No final da ronda de reuniões, Paulo Portas entusiasmou-se e declarou que “não falar com as instituições a quem estamos a pedir dinheiro não é uma posição construtiva”. Nesta pequena e singela frase condensou todo um programa político.
Afinal, para quem Portas, Passos e Sócrates pedem dinheiro? O próprio director do Fundo Monetário Internacional já veio dizer que o problema de Portugal não é tanto a dívida pública mas sim o financiamento dos bancos e a dívida privada. Entretanto, o Ministro das Finanças esclareceu que, no âmbito do programa FMI, o Estado estará disponível para nacionalizar parcialmente bancos necessitados de dinheiro. Não há dúvidas, o empréstimo vem resolver os problemas de liquidez da banca, que brincou e lucrou com juros especulativos sobre a dívida soberana do país até ordenar ao governo que chamasse o FMI.

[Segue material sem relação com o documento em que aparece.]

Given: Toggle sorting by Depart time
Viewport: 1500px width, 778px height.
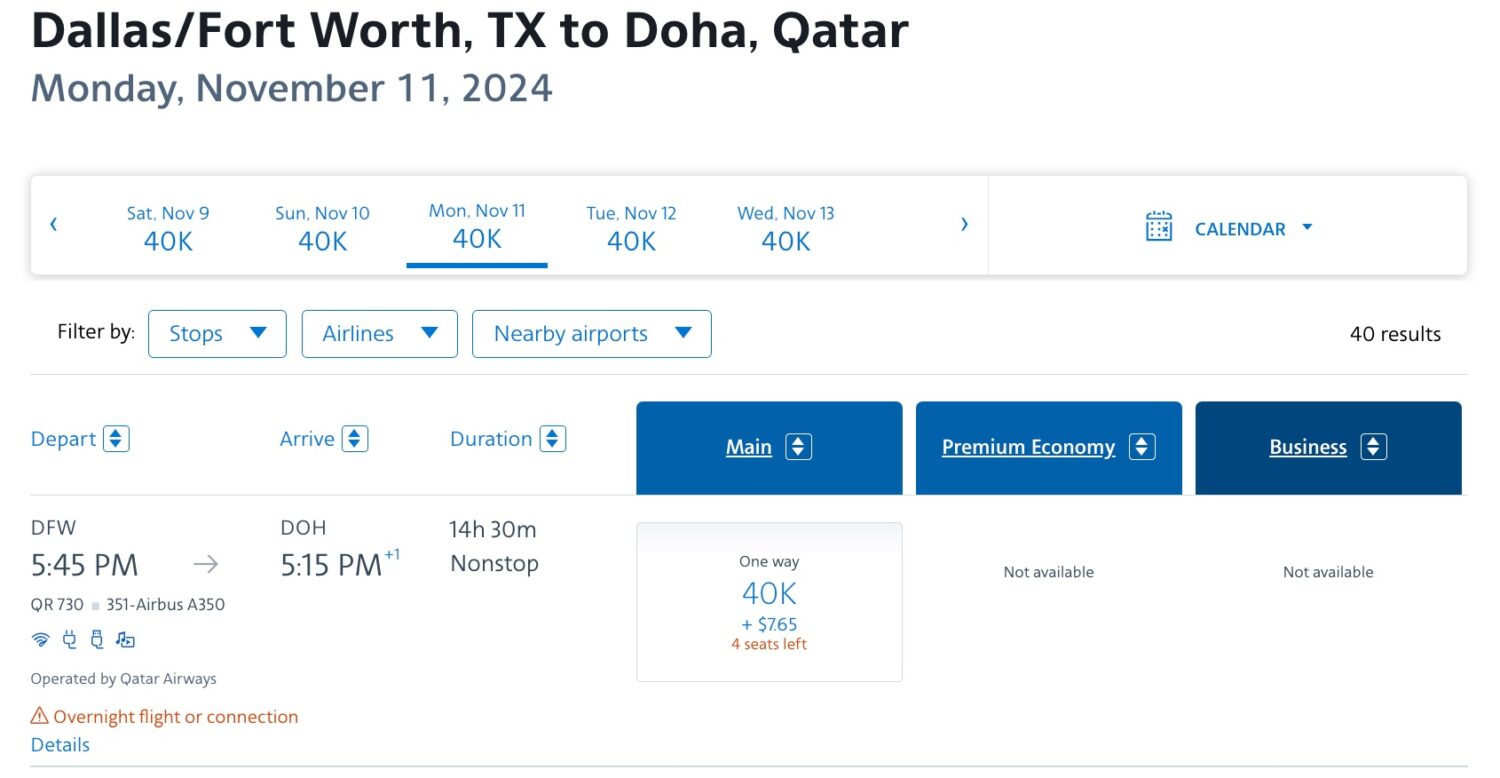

Mas também da dívida pública se fazem as dificuldades. E aqui, de facto, Portas pode-se gabar de ter tido uma posição construtiva. Só a factura dos dois submarinos ultrapassa os mil milhões e como se não bastasse aceitou pagar 30 milhões a mais, tipo gorjeta! Mas neste campeonato, PS e PSD também apresentam os seus trunfos. Cinco mil milhões na nacionalização do BPN, 48 mil milhões de despesa acumulada com as parcerias público-privadas. No seu conceito de justiça fiscal, a banca paga 4% de IRC e uma mercearia de bairro 25%. Sabemos bem o que significa quando nos falam dos três partidos ?responsáveis?: são as suas escolhas políticas e os devaneios da elite financeira que estamos a pagar.
É natural que a troika que nos tem governado reúna com a troika monetária: é ela que está a redigir o seu programa eleitoral. Não é negociação, é o ensaio da coreografia para assinar o empréstimo do gamanço. A acontecer, recebemos 80 mil milhões de euros mas não vemos a cor do dinheiro. Ao invés ficamos com um país mais pobre, mais desigual e mais injusto. Esta é uma “ajuda” que empurra o país para a recessão e o desemprego, que corta as pensões e os apoios sociais, que aumenta o IVA, o preço da habitação e dos medicamentos, que privatiza e nos faz pagar mais pelos serviços públicos. Em suma, coloca quem depende do trabalho a pagar a crise em proveito de quem a provocou e sempre com ela lucrou: o capital financeiro.
A troika PS/PSD/CDS candidata-se ao cargo de regente do FMI. A esquerda candidata-se para um governo democrático que sirva os interesses da população. A esquerda rejeita esta “ajuda” de maçã envenenada. Não negoceia as condições daquilo que rejeita, apresenta alternativas. Não baila ao sabor das suas trovas, pede uma auditoria à dívida pública e privada para saber o que nos querem meter a pagar e a quem. Não escolhe entre o gamançozinho e o gamançozão, responsabiliza e pede contas a quem de direito.